Cistecephalus Status: Uitgestorven Fossiel voorkomen: Laat-Perm | |||||||
---|---|---|---|---|---|---|---|
Taxonomische indeling | |||||||
| |||||||
Geslacht | |||||||
Cistecephalus Owen, 1876 | |||||||
Typesoort | |||||||
Cistecephalus microrhinus | |||||||
Afbeeldingen op Wikimedia Commons | |||||||
|
Cistecephalus[1][2] is een monotypisch geslacht van uitgestorven dicynodonte therapsida met als enige soort Cistecephalus microrhinus, afkomstig uit het Boven-Perm van Zuid-Afrika (Zuid-Afrika en Zambia). Het was een kleine, gespecialiseerde, gravende dicynodont, mogelijk met gewoontes vergelijkbaar met een moderne mol. Waarschijnlijk deed hij dit om aan de felle zon en hitte te ontkomen. Het hoofd was afgeplat en wigvormig, het lichaam lang en de voorpoten zeer sterk, met overeenkomsten in structuur met de voorpoot van moderne gravende zoogdieren. Het was een van de eerste geslachten van dicynodonten die door Richard Owen in 1876 werden beschreven. Cistecephalus kon tot zestig centimeter lang worden. Cistecephalus was niet het enige gravende reptiel. Andere Dicynodontia zoals Diictodon en Kawingasaurus deden dit mogelijk ook. Er zijn ook resten van een gravende dinosauriër gevonden en sommige reptielen van vandaag maken ook nog steeds holen. Cistecephalus was een therapside maar had waarschijnlijk geen haar. Hier zijn althans geen aanwijzingen voor gevonden.

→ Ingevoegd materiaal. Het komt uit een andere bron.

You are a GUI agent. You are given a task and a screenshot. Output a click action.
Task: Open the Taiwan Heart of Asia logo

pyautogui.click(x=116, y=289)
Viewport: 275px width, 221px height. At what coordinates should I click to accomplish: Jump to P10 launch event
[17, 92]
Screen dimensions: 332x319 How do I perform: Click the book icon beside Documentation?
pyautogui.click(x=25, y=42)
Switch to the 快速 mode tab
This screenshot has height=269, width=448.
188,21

Cistecephalus was een van de meest atypische dicynodonte geslachten. Het was echter in grote lijnen vergelijkbaar in anatomie met andere cistecephaliden, die allemaal dezelfde aanpassingen hebben als gravende. De schedel was breed, met zijdelings gerichte tijdelijke openingen en een scherp toelopende snuit, vergelijkbaar met bestaande fossiele dieren. Het heeft echter relatief grote, naar voren gerichte oogkassen, hetgeen een binoculair zicht suggereert. Het had een korte nek en een zijdelings gericht schoudergewricht. De voorpoten waren kort en krachtig gebouwd en de manus was breed, met versmolten vingerkootjes. De achterpoten waren flexibel en konden waarschijnlijk worden gebruikt om vuil uit de weg te ruimen.

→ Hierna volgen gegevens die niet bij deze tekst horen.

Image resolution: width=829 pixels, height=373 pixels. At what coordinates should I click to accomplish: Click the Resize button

Cistecephalus was een van de eerste genoemde dicynodonte geslachten en er zijn talloze soorten aan toegewezen, maar alleen de typesoort wordt tegenwoordig als geldig beschouwd. De meeste van deze ongeldige soorten werden ten onrechte geïdentificeerd als verschillend vanwege taphonomische verschillen evenals ontogenetische verandering en seksueel dimorfisme. De biologie van Cistecephalus is op verschillende manieren geïnterpreteerd vanwege de nogal ongebruikelijke morfologie. Zowel aquatische als boomlevensstijlen zijn gesuggereerd, maar sinds 1978 is de consensus dat het fossiel was. Sommige fossielen van een cistecephalide uit de Kundaram-formatie in India werden beschouwd als behorend tot Cistecephalus, maar zijn sindsdien toegewezen aan het afzonderlijk geslacht Sauroscaptor. Cistecephalus is afgeleid van de Griekse woorden κίστη ('box') en κεφαλή ('head'), en werd gespeld Kistecephalus, totdat het werd uitgegeven door Richard Lydekker in 1890. De naam verwijst naar de vierkante vorm van zijn schedel.

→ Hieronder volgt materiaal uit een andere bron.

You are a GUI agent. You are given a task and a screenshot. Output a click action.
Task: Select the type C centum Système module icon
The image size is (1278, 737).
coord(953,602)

Cistecephalus is het type geslacht van Cistecephalidae, een clade van emydopoid dicynodonta, bekend uit Zuid-Afrika en India. Cistecephaliden behoren tot de meest sterk ondersteunde clades in Dicynodontia. Hieronder een cladogram met de fylogenetische positie van Cistecephalus:
| |||||||||||||||||||||||||||||||||||||||||||||||||||||||||||||||||||||||||||||||
Aan Cistecephalus zijn veel soorten toegewezen, waarvan de meeste nu worden beschouwd als junior-synoniemen van de soort. Richard Owen noemde zes soorten toen hij het geslacht in 1876 oprichtte, waarvan C. microrhinus als het type wordt beschouwd.